Thursday, February 23, 2012

The Secrecy at the Federal Reserve

Former IMF chief economist Simon Johnson writes:
The Federal Reserve has great power in modern American society, including the ability to move the economy and, at least indirectly, to create or destroy fortunes. Its powers operate in two ways: through control over monetary policy, meaning interest rates and credit conditions more broadly, and through its influence over how the financial system is regulated generally and how specific large banks are treated.

The secrecy of our central bank has long been a source of controversy. In line with changes at central banks in other countries over recent decades, the Fed’s chairman, Ben Bernanke, has pushed for more transparency regarding how individual members of the Federal Open Market Committee view the economy — and thus how they are thinking about the future course of interest rates (and the Fed keeps us posted). This is a commendable change, helping people throughout the economy understand what the Fed is trying to do and why.

Under pressure from both left and right — consider the unlikely alliance of Senator Bernard Sanders of Vermont and Representative Ron Paul of Texas — the Fed has also, after the fact, disclosed more of its actions during the recent financial crisis.

But in terms of its process for determining financial-sector regulation, the Federal Reserve — at least at the level of the Board of Governors in Washington — is moving in the wrong direction.

Fed officials do testify frequently before Congress — 11 times last year on regulatory and supervisory matters, by the Fed’s count.
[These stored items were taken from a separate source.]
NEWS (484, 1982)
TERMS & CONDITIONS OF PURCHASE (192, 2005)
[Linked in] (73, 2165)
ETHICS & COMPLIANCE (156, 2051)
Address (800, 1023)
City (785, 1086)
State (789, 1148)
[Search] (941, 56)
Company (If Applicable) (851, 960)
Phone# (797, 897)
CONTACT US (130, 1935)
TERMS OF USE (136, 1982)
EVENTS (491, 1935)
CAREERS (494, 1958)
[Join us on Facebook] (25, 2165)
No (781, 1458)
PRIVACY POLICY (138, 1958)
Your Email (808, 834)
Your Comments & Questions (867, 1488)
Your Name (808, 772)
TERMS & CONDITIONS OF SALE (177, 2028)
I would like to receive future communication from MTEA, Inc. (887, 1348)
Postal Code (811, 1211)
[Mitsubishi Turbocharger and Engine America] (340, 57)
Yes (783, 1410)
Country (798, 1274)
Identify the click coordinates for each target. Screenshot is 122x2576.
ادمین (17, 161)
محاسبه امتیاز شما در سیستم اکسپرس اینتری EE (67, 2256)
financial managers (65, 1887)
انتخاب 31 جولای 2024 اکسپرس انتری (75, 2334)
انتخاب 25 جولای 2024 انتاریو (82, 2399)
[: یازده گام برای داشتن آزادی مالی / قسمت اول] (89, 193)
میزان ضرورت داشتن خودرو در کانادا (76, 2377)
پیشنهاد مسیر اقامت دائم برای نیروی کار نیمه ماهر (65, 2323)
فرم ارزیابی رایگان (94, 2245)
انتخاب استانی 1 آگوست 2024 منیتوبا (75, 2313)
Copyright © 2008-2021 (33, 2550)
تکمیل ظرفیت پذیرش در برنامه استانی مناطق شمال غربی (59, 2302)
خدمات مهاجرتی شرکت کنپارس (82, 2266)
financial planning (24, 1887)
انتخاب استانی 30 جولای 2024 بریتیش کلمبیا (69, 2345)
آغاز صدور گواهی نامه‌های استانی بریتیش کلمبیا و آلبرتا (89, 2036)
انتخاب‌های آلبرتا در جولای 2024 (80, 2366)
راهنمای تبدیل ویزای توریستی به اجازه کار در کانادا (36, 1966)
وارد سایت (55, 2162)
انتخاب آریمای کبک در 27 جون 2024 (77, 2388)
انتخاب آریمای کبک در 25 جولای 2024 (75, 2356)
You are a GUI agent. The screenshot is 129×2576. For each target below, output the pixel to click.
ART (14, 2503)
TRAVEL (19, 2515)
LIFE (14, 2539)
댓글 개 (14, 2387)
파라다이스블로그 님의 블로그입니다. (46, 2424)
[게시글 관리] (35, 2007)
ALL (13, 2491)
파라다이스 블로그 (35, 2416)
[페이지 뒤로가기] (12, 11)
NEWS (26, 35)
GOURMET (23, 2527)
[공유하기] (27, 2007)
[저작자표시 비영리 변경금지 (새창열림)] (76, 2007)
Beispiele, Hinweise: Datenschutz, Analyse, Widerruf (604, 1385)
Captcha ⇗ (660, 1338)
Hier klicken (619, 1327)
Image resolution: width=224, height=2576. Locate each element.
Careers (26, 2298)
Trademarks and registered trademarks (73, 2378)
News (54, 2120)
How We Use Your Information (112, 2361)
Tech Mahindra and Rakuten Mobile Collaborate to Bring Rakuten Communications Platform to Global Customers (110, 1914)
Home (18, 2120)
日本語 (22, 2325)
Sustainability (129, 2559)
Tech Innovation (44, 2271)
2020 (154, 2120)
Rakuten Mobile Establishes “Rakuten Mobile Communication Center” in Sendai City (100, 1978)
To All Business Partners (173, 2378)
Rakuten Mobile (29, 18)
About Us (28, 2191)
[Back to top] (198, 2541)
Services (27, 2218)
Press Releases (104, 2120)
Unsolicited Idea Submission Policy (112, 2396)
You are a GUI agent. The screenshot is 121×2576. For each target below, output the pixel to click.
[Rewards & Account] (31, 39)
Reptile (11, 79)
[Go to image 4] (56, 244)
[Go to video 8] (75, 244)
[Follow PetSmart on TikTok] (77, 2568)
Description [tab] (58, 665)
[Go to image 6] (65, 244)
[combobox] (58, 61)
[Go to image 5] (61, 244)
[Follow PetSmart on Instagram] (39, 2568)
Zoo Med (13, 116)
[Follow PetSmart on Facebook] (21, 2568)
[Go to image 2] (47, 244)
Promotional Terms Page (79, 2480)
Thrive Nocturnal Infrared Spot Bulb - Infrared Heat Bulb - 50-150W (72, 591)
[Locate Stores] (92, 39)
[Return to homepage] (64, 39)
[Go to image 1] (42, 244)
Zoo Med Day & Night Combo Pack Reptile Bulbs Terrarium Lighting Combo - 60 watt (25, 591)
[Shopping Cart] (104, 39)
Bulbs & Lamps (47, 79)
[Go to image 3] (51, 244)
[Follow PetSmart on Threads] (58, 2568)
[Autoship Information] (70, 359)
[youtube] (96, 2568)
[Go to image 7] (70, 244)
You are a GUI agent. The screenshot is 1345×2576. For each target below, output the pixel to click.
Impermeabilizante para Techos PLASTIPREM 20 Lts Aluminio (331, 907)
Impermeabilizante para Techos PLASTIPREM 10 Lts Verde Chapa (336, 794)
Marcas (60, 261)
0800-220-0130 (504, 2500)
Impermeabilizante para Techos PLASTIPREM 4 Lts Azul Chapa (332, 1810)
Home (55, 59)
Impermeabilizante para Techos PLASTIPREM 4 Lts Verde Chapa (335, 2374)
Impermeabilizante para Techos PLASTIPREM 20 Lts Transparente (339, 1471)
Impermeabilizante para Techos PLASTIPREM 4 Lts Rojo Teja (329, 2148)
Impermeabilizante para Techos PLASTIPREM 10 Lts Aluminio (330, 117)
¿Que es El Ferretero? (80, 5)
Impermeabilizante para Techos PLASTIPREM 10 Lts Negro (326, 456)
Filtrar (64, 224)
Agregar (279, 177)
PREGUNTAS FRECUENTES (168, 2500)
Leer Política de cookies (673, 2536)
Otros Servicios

But the Fed’s decision-making process is nowhere near as open and transparent as that of the Federal Deposit Insurance Corporation (about which I wrote recently).

The Wall Street Journal reported on Tuesday that during the 1980s the Fed’s board held 20 to 30 public meetings a year, but these dwindled during the Greenspan years to fewer than five a year in the 2000s and “only two public meetings since July 2010.” At the same time, “the Fed has taken on a much larger regulatory role than at any time in history” — including “47 separate votes on financial regulations” since July 2010, The Journal said.

This high level of secrecy is a concern. It is particularly alarming when combined with the disproportionate access afforded to industry participants in the arguments about what constitutes sensible financial reform.

Just on the Volcker Rule — the provision in Dodd-Frank to limit proprietary trading and other high-risk activities by megabanks — Fed board members and staff members apparently met with JPMorgan Chase 16 times, Bank of America 10 times, Goldman Sachs nine times, Barclays seven times and Morgan Stanley seven times (as depicted in a chart that accompanies the Wall Street Journal article).

How many meetings does a single company need on one specific issue? How many would you get?